Our goal is to have a positive impact on the lives of millions of people worldwide. When we started CovidGraph we always knew that it had enormous potential as a platform.
At HealthECCO we start from User Stories. We want to know that what we are doing is useful and not just scratching a technically interesting itch. Our initial focus was very much on making the lives of Covid-19 Researchers easier, but it quickly became apparent that CovidGraph is a solid foundation for many different applications.
We have come a long way in the last year and on our journey we have spoken to many people from around the world and from different parts of the healthcare system. The discussions we have had, not just with our community but particularly with Trinity Challenge members have helped us to form a strategy for how HealthECCO will develop as an organisation and, perhaps more importantly, how we will develop CovidGraph as a platform. We are much more clear about how we see HealthECCO, CovidGraph (and a suite of supporting applications/utilities) having a positive impact for a variety of stakeholders.
As we stand at present, we will be concentrating our efforts on the following three user groups:
Around the world there are a number of government and non-governmental organisations responsible for the timely generation of guidelines that need to be accurate and appropriate for a given audience and possibly locality. Such organisations, particularly in the developing world, are often stretched for resources and do not always have the capacity or skills to properly interpret or develop robust, harmonised guidelines.
A tool like CovidGraph is well placed to serve as the basis for an application that will help such organisations to conduct basic literature research and to understand the wider scope providing information access where it may previously have been limited.
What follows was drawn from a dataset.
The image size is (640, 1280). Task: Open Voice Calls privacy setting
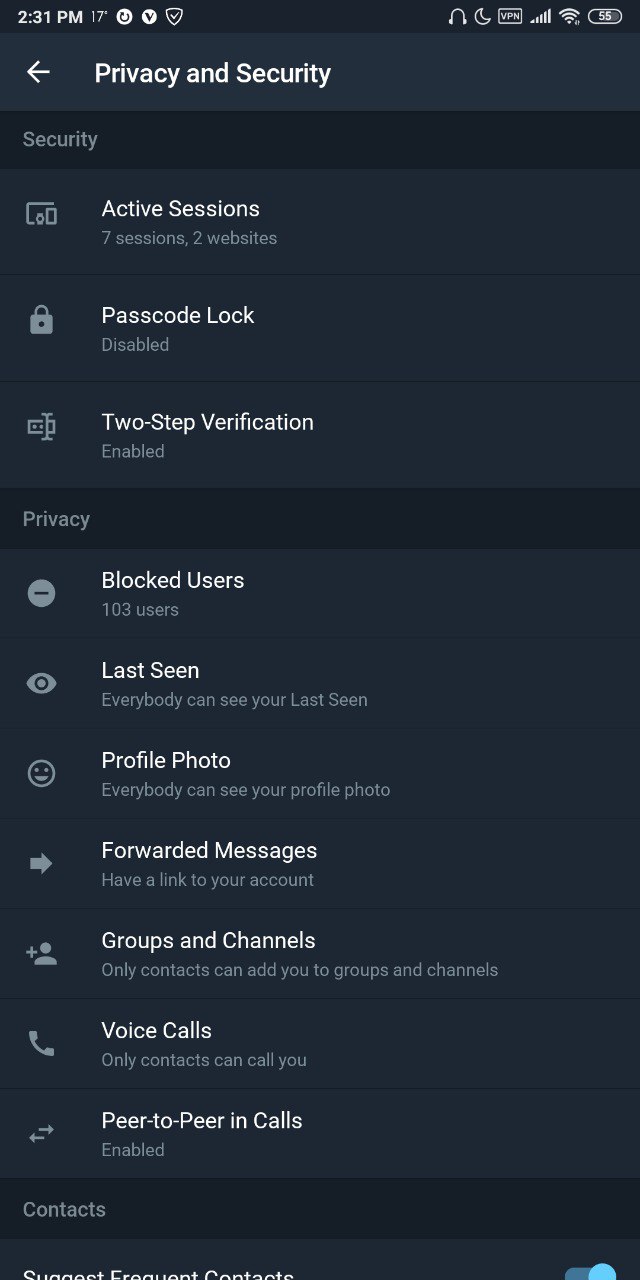(320, 1044)
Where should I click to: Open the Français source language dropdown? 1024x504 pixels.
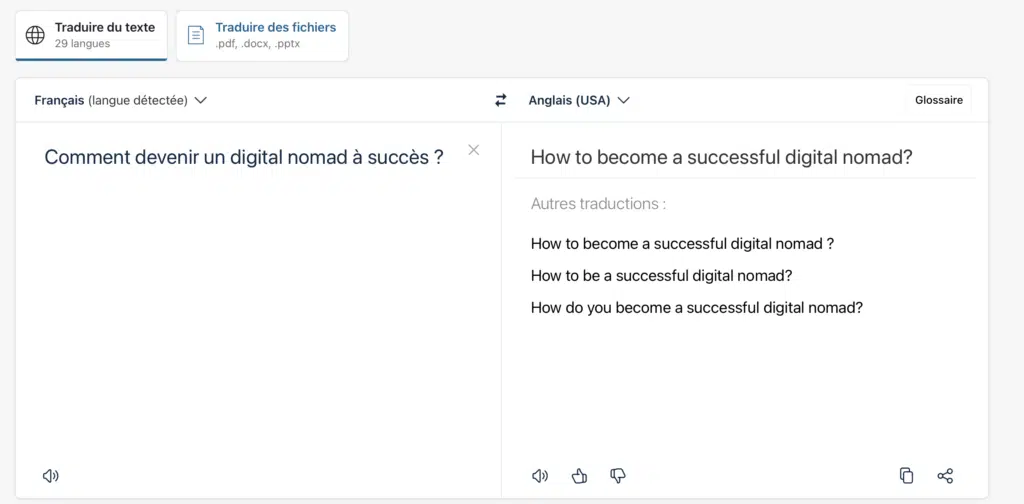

In addition, by exploring the ongoing integration of relevant data sources combined with effective Natural Language Processing, CovidGraph can present a consolidated view of peer reviewed literature alongside emerging grey literature like donor reports and government policies which can be critical in responding to rapidly evolving situations like the Pandemic.
For Health Workers, particularly those on the front line, decision making is a vital element of their role and better decisions can equate directly to improved outcomes for their patients. Treatment guidelines may refer to underlying studies but rarely provide enough data for a Health Worker to assess whether the evidence applies to their specific patient or situation.
We aim to streamline access to this evidence making it easier for Health Workers to quickly understand the underlying bases of treatment guidelines. We will work with Health Workers to build an application that can fit into their workflows without slowing them down.
This use case naturally complements the Policy Maker use case and there is significant overlap. A tool that can help Health Workers assess the evidence can also help Policy Makers explore the existing landscape.
Data in the healthcare sector is complex and in reality highly connected, but this does not translate into the literature where health information becomes isolated in data silos: undiscovered, unconnected and underused. Combine this with the ever growing mountain of research data and the task of trying to find useful information about any given topic becomes seemingly insurmountable.
CovidGraph was built to solve these problems by systematically connecting information points not only within the literature, but also to related data sets like biomedical concepts, clinical trials and patents. This process allows CovidGraph to present a more realistic data model to Researchers. Connections that are inherent and obvious in the real world are created in the knowledge graph. Adding a layer of Natural Language Processing enhances the quality and number of connections we are able to make between all the elements contained in the knowledge graph regardless of their source.
This means that Researchers are able to quickly find information that relates to, say a gene of interest even if it originates from a completely different speciality or from a database that they would not previously have considered exploring. New avenues to explore are much easier for Researchers to uncover and in the process they can discover other published scientists or institutions working on similar areas.
In addition the time it takes to uncover such information is orders of magnitude faster using CovidGraph than it is using traditional methods. See our Graphs in Action post for more detail.
Bonus Use Case
Even though our efforts will revolve around the three use cases listed above there are spillover benefits for the media, journalists, and by extension, the general public.
The Wider Impact
While the use cases above detail the direct positive impact the HealthECCO ecosystem has on those three groups of stakeholders, the transitive impact should not be forgotten. There is a butterfly effect that magnifies the benefits that HealthECCO has on the wider population. This is especially true in the case of Researchers and Policy Makers whose work can affect the lives of millions.
- Fast, effective research can speed up the time-to-market of new, life-changing treatments.
- The rapid dissemination of clear, evidence based guidelines can help save lives in the face of emerging threats.
- Making the evidence more transparent to individual Health Workers can improve healthcare outcomes for large numbers of patients.
There is a lot of work to be done but we are dedicated and passionate about making a positive impact on the world and will continue to grow our community, build our platform and maximise the potential of HealthECCO.